As a writer, sometimes the words just don't flow. You know it as writer's block and it is absolutely one of the most difficult and frustrating things any wordsmith encounters. It happens in some way, shape or form to every writer, I'm sure - and I've found that the only way out for me is to keep writing, as contra-indicated as that seems. When that big cloud of nothing moves in, I try to head it off at the pass by entering a poetry contest or submitting something to a new market - be it pet or tech-savvy publications (all are a little outside of my comfort zone). Hey - the worst that could happen is the editors or contest judges aren't feeling it and don't publish my piece; it's not like they can take my first-born or anything. And by the time the contest winners are announced or the publications have sent out the "Dear Contributer" emails, the fog has lifted and the words are usually flowing from my fingers again.
Ironically, I do the same thing in karate. When in a rut - be it a training stagnation or a post-competition or post-grading lull - I find things to concentrate on to get my mind out of the ditch, give my body a chance to rest or even to try something new, like small-circle Jiu Jitsu, Aikido or Krav Maga. What I've discovered, mostly via trial and error, is that a new goal or challenge helps me re-focus and approach my training from a different perspective, allowing the fog to get gone already.
Well, karateka's block has recently decended on my path. I'm in a karate rut and I'm planning on kata-ing myself out of it.

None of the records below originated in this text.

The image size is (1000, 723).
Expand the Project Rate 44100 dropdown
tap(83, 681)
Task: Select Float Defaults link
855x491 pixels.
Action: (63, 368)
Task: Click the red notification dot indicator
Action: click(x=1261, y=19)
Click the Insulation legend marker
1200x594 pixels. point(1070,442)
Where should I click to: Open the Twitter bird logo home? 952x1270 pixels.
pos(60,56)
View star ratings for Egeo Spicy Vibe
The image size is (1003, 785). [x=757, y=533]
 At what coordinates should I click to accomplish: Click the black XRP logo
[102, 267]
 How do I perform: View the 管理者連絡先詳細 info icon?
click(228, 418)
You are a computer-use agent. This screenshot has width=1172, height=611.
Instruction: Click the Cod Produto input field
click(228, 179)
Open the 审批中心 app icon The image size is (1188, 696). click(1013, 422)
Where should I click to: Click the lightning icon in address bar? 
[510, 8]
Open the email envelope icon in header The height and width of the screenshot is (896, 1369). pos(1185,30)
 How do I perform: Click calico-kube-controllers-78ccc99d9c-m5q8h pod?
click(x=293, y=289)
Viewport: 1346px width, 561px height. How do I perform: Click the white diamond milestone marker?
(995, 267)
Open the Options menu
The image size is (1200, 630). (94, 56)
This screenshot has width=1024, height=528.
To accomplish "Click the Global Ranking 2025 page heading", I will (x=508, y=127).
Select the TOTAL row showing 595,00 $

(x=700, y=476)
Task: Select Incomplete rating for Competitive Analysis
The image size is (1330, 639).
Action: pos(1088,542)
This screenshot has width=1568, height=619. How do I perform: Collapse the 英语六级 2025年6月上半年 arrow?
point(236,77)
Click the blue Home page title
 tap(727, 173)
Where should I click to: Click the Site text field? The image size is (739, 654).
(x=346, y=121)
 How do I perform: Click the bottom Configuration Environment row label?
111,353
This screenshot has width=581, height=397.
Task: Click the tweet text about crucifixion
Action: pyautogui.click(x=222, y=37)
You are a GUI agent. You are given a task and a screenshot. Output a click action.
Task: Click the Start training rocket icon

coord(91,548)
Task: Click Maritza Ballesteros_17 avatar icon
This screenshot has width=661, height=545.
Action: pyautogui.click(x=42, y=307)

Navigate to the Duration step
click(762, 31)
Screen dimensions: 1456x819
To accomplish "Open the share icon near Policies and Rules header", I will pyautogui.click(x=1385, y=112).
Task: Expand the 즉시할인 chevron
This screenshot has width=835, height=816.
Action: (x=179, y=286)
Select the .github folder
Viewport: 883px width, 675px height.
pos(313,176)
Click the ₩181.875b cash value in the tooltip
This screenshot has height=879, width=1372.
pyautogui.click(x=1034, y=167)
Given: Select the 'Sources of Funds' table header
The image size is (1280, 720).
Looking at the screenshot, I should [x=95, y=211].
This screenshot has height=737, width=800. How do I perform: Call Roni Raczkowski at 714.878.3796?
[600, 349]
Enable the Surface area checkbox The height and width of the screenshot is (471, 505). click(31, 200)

From my friends at Harlem Goju, I learned a beautiful Shotokan kata about six months ago that they require all of their shodan candidates to learn called Gankaku/Kankaku (it used to be refered to as "Chinto"). I learned it from Master Dave Thomas who, like me, is tall with long limbs. The kata translates to "crane on a rock" because the single-leg balance movements resemble what the majestic bird looks like when it is preparing to do its thing. Those movements, Master Dave said, would allow me to fully use both my arm and leg length in a way no other kata (of the 20 or so in my Goju repertoire) could.
Another great thing about the kata is from a purely competitive viewpoint: since Goju katas are not known for their high kicks (most of our kata kicks are below the obi; heck, one of my absolute favorite katas - Seiuchin - has no kicks in it at all!), competing with them at open tournaments (where practioners from Tae Kwon Do, Kung Fu and other styles are letting the spinning hook, high crescent and vertical roundhouse kicks fly) presents a bit of a challenge. Gankaku has a bevy of face-level side kicks and even a big tobi mae geri (jumping front kick) to boot :-) See for yourself:
The balance required is amazing and looks so effortless when I watch the kata. A bit of a different story when I'm doing it, but I'm flowing it everyday and oiling the sticking points. Polishing it in hopes of competing with it at the Diamond Valley Classic in November is actually helping me chip through my current karate block.
In karate, there is always something new to learn, tweek, refine or tighten. I can frustrate myself to distraction waiting for the fog to clear or I can move around and look for a way to MAKE it clear by learning something new, tweeking, refining and tightening things I already know.